The Citigroup settlement may have gotten all of the headlines, but last week was bookended by two other significant settlements.

i2 Technologies, Inc. (OTC: ITWO), a Dallas-based provider of closed-loop supply chain management solutions, announced on Monday the preliminary settlement of the securities class actions (and related derivative lawsuits) pending against the company in the N.D. of Tex. The original suit, first filed in March 2001, alleges that the company made false and misleading statements concerning the characteristics and implementation of certain software products. A second set of class actions were filed starting in April 2003 relating to the company’s 2003 financial restatement.

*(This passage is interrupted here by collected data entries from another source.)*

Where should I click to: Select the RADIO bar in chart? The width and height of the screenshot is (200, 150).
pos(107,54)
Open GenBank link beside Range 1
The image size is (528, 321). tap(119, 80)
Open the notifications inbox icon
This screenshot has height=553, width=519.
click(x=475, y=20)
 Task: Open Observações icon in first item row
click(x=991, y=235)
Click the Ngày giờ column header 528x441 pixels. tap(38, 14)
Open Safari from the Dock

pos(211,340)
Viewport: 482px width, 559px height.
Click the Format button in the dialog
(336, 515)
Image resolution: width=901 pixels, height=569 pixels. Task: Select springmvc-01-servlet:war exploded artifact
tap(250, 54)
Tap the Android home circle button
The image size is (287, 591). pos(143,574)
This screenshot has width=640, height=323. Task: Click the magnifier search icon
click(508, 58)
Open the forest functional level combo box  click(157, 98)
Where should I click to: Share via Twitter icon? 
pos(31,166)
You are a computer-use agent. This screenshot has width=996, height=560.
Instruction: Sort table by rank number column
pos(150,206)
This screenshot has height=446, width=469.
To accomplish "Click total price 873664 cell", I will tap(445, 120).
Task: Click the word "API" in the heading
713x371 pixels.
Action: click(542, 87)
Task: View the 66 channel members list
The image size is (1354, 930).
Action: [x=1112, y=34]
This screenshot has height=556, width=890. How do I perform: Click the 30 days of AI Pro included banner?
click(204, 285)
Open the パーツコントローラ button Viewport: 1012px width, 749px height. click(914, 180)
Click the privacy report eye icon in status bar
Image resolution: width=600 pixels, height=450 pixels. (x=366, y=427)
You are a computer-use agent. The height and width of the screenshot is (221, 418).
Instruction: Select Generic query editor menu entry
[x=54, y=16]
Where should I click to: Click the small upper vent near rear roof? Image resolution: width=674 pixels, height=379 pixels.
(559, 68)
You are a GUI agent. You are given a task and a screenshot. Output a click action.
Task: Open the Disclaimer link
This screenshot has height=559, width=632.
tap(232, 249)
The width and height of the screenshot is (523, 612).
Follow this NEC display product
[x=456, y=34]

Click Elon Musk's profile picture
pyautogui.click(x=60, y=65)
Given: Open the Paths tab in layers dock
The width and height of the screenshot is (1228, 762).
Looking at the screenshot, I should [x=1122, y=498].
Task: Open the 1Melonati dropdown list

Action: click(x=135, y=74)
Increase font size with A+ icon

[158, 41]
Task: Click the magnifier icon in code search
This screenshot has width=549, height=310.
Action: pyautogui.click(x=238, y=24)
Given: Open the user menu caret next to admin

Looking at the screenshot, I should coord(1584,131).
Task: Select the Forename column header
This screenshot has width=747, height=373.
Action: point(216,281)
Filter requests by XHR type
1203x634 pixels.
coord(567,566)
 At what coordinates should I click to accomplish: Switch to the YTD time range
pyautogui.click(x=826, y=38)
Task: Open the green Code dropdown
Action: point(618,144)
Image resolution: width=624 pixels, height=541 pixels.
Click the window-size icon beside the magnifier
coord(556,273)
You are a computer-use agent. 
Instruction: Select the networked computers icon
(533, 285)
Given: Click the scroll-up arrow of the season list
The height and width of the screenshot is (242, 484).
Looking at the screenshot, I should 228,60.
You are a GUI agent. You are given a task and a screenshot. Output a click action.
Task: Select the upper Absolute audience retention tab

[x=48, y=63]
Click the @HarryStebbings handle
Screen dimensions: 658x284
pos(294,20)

The settlement is for $84.85 million ($43 million from the company’s insurance carriers and $41.85 million from the company). Interestingly, i2 also announced that to help fund its portion of the settlement, “the company has entered into definitive agreements providing for the issuance and sale by i2 of $22 million of common stock to certain individual defendants in the lawsuits.”

Raytheon Company (NYSE: RTN), a Massachusetts-based leading defense contractor, announced on Thursday the preliminary settlement of the securities class action pending against the company in the D. of Mass. The suit, originally filed in 1999 and about to go to trial, alleges that Raytheon made false and misleading statements concerning its financial performance.

The settlement is valued at $410 million (a cash payment of $210 million and warrants for Raytheon stock with a stipulated value of $200 million). Although Raytheon apparently has yet to reach an agreement with its insurance carriers, the company stated that it “expects to receive insurance proceeds of $75 million in connection with the settlement.”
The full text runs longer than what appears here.